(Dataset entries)

%%

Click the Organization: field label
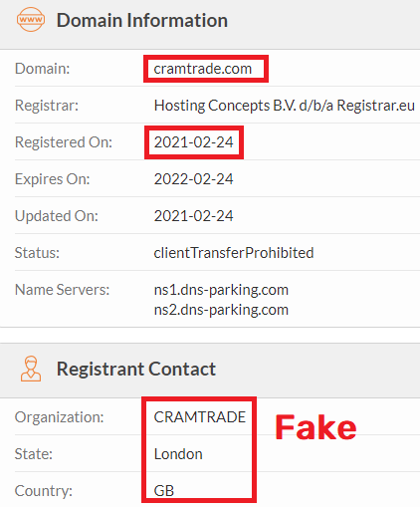Viewport: 420px width, 507px height. point(59,417)
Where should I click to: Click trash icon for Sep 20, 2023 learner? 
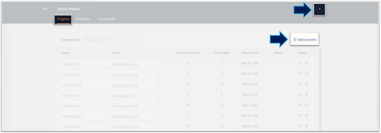tap(306, 116)
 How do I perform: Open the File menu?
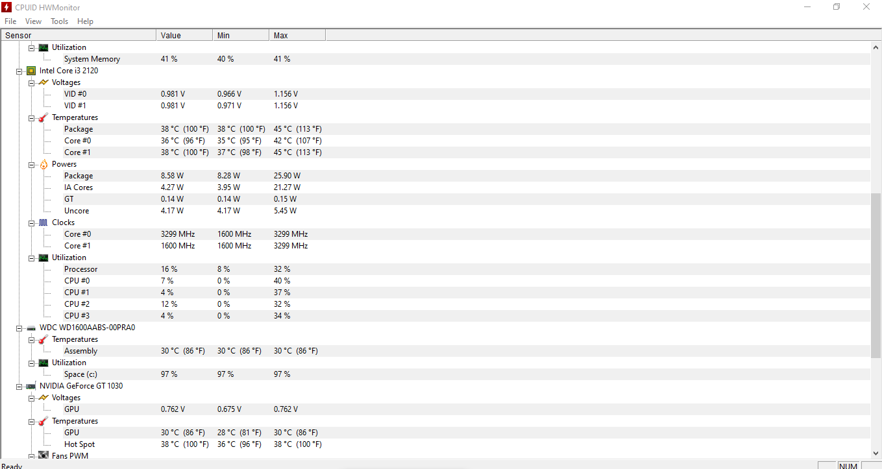(10, 21)
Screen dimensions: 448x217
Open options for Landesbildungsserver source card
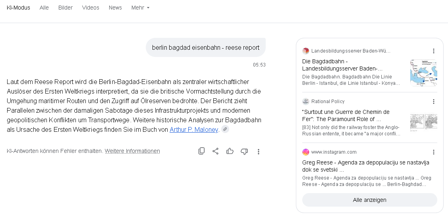point(433,51)
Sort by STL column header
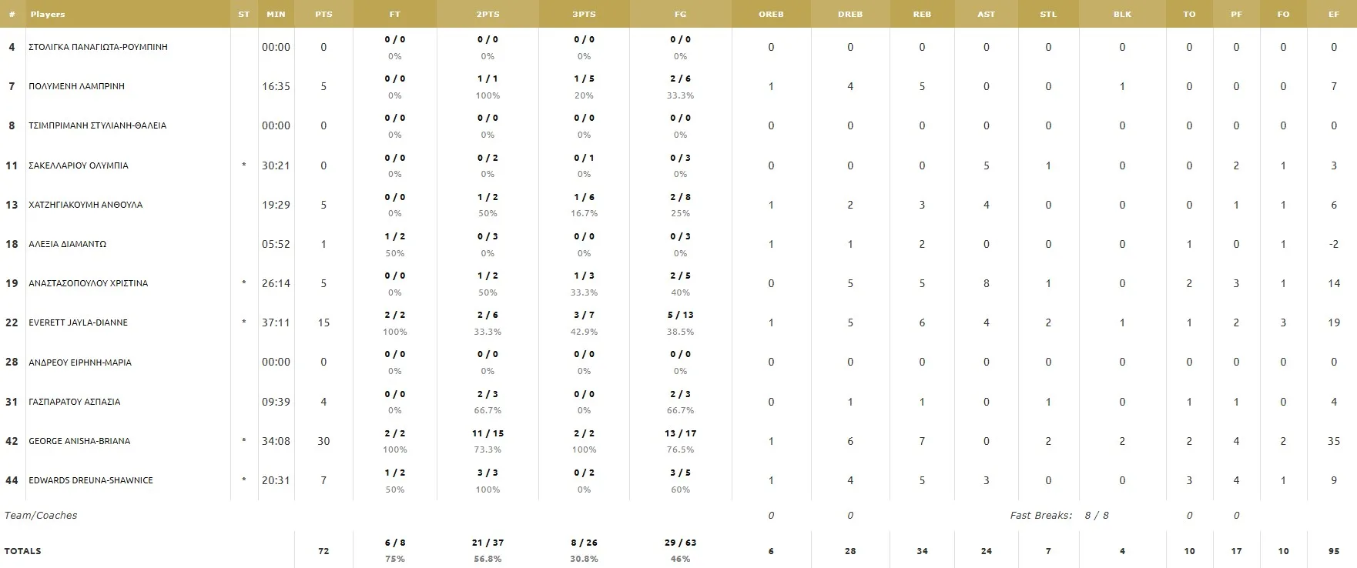 pyautogui.click(x=1048, y=14)

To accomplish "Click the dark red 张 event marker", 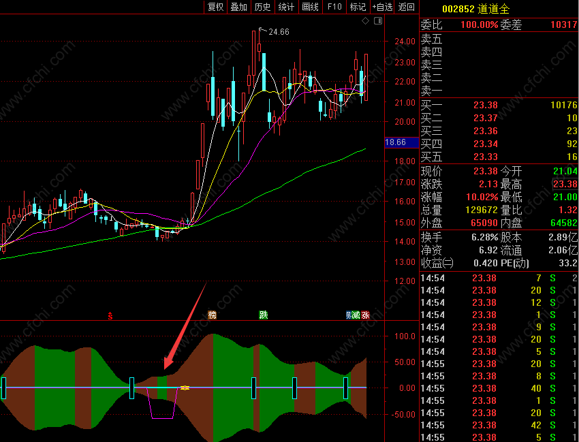I will pyautogui.click(x=366, y=315).
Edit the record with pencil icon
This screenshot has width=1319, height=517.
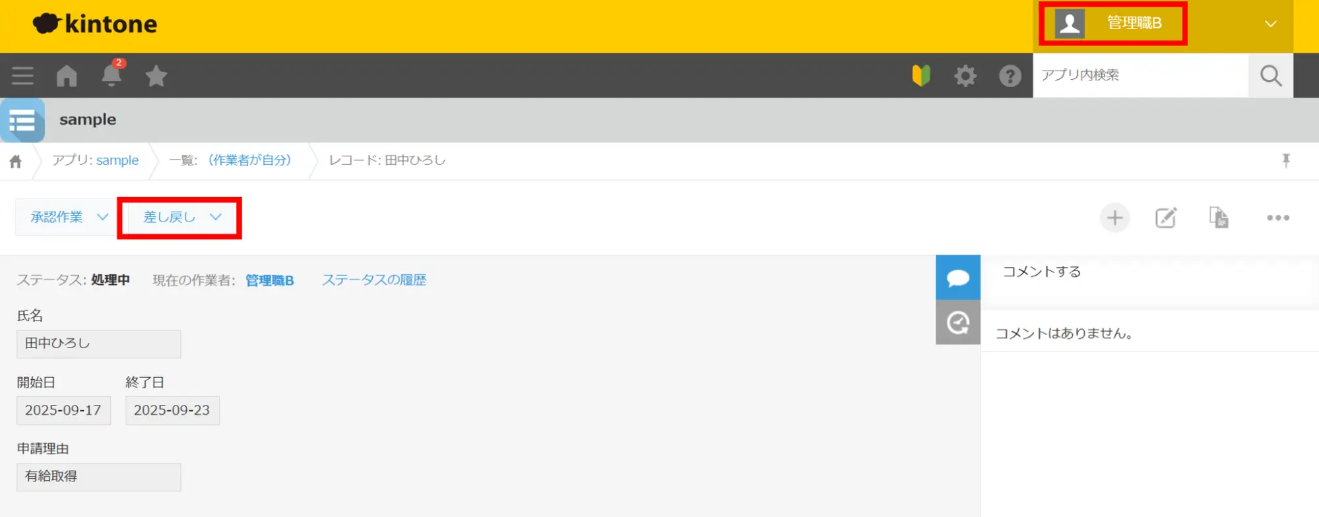click(x=1166, y=218)
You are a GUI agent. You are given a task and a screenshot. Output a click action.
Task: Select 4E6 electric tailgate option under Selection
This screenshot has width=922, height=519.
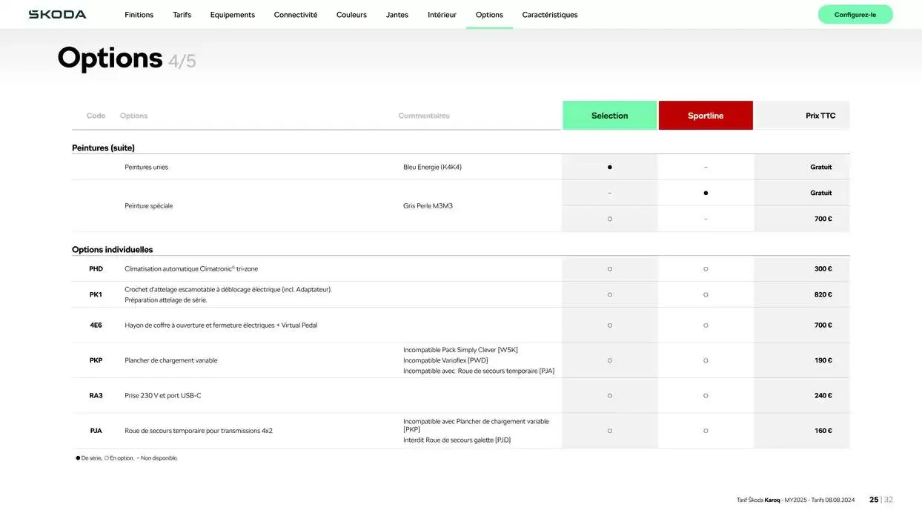point(609,325)
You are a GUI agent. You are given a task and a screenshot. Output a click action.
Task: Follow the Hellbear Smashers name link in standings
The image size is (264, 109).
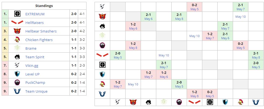pyautogui.click(x=41, y=31)
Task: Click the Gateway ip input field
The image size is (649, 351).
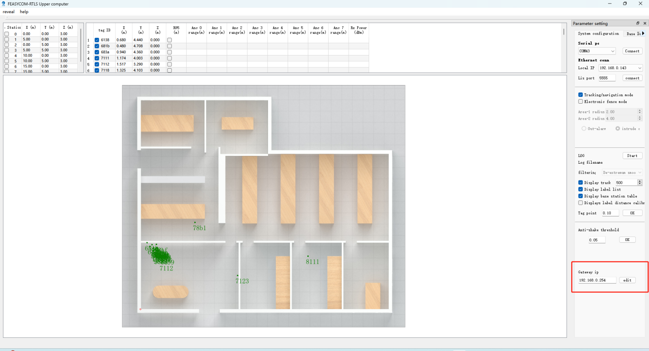Action: [596, 280]
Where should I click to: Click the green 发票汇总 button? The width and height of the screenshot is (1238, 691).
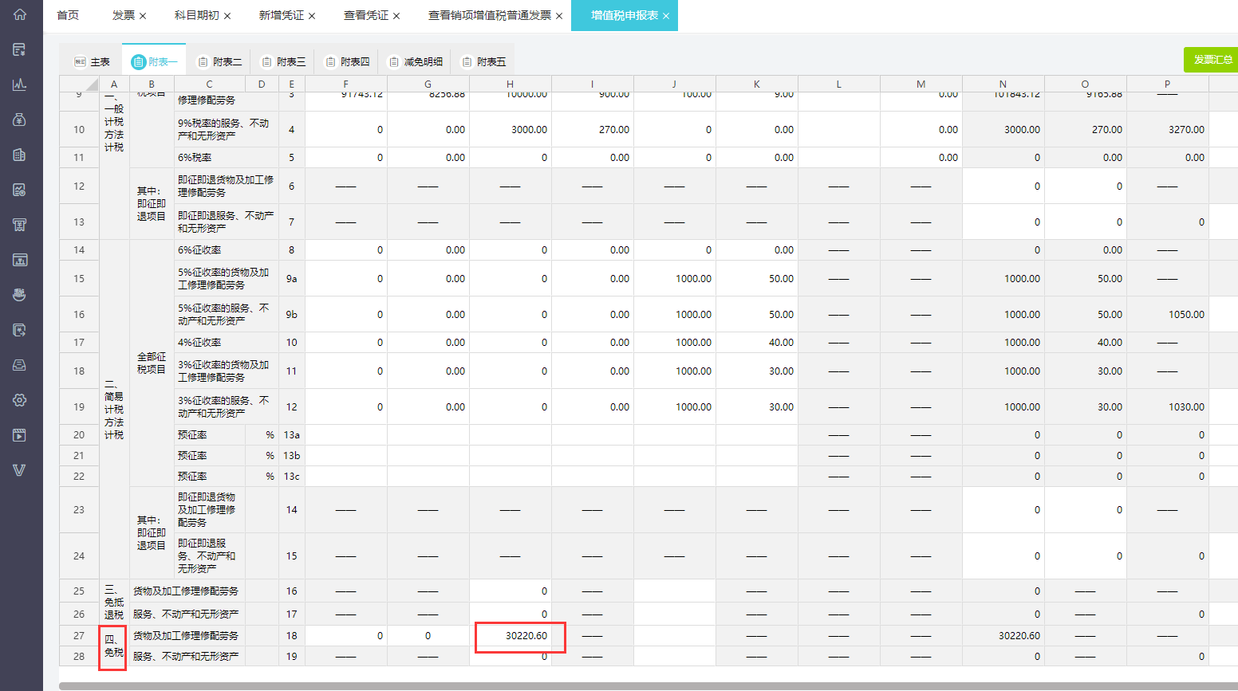coord(1212,60)
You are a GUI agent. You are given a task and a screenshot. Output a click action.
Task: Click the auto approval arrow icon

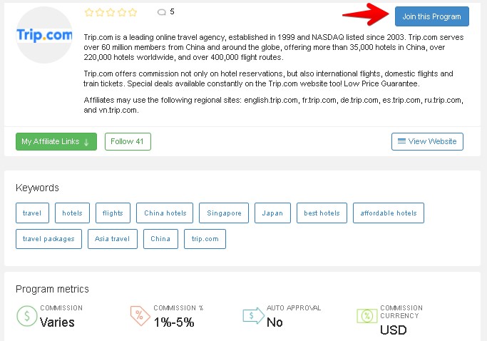point(253,316)
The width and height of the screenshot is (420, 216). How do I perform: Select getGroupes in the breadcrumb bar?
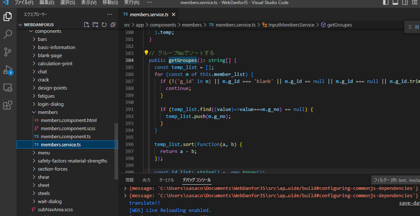[340, 25]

%%

Only the lines from the line that contains "Task: Click the auto approval arrow icon" through the end of the entries are to be written out, exactly and without pictures, both ends included.

» OUTPUT FOR THIS TASK:
Task: Click the auto approval arrow icon

point(253,316)
The width and height of the screenshot is (420, 216). How do I perform: Select getGroupes in the breadcrumb bar?
[340, 25]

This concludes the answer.